According to Shatan, about 130 people attended the conference, which was arguably the first multidisciplinary gathering to focus on what became known as posttraumatic stress. The group was composed of "60 veterans, 30 shrinks, 30 chaplains, and 10 central office people [VA] who came on at the last minute." (Scott, 1993).

At the conference, Lifton and Shatan spent time with reporters talking about the problems of Vietnam veterans. The conference lasted three days, April 26­28, 1973, and out of the conference the National Vietnam Veterans Resource Project was created with a governing council of 16 people co-directed by Chaim Shatan and veteran activist Jack Smith, with representatives from all three groups -- veterans, chaplains and mental health professionals.

The project was to have several functions: to search and gather data about the effects of combat stress, and help coordinate a self-help movement of veterans groups (Shatan, 1987; 1997a).

References

Leventman, S. (1978).
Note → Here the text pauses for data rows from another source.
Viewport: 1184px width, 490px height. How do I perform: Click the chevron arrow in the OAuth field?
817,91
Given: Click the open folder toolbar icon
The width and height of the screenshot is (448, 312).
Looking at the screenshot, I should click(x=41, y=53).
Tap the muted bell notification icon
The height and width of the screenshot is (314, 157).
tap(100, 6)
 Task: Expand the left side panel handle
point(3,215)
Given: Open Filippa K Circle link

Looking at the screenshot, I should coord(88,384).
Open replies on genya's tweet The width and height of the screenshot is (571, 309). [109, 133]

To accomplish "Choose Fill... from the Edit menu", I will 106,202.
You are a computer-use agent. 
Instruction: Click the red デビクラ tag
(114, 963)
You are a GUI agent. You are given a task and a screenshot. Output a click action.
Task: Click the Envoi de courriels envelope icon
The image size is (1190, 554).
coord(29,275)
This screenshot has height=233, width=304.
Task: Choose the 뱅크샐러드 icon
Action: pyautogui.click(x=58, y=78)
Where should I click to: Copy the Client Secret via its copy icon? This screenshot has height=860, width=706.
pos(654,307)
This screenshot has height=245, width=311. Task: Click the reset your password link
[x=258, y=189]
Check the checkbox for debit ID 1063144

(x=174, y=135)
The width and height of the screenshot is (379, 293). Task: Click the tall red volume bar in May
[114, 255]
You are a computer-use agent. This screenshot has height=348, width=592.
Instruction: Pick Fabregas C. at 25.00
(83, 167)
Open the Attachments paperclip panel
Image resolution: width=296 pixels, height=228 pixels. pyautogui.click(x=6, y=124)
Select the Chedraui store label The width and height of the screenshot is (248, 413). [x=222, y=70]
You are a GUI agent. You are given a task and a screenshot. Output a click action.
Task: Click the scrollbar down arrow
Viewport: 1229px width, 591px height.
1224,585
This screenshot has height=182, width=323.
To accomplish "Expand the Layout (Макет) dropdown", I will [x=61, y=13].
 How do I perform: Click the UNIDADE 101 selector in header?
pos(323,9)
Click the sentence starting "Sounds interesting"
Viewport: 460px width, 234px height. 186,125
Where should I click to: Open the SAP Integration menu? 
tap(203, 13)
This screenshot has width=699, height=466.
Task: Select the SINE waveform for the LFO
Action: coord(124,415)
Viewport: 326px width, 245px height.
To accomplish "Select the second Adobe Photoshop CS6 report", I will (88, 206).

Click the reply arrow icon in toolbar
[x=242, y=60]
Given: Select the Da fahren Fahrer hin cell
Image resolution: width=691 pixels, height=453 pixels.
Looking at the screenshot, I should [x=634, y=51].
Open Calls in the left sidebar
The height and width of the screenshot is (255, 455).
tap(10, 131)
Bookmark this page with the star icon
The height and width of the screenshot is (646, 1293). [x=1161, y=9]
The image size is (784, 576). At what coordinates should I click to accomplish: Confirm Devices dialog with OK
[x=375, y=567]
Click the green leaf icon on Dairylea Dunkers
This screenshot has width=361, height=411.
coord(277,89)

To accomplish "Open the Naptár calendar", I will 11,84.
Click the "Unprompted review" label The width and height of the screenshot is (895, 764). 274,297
Epilogue: Social and historical perspectives on the Vietnam veteran. C. R. Figley (Ed.), Stress disorders among Vietnam veterans: Theory, research and treatment, Brunner/Mazel pp. 291-295.

Lifton, R. J. (1967). Death in life: Survivors of Hiroshima. New York: Basic Books.

Lifton, R. J. (1973). Home from the war. New York: Basic Books

Scott, W. (1993). The politic of readjustment: Vietnam veterans since the war. Hawthorne, NY: Aldine de Gruyter.

Shatan, C. (1987). Johnny, we hardly know you: The grief of soldiers and the Vietnam veterans' self-help movement. Presented at the Third Annual Meeting of the Society for Traumatic Stress Studies, Baltimore, MD., October 23.

Shatan, C. (1997a). Personal interview with the author, October 28.

Shatan, C. (1998). Personal interview with the author, February 24.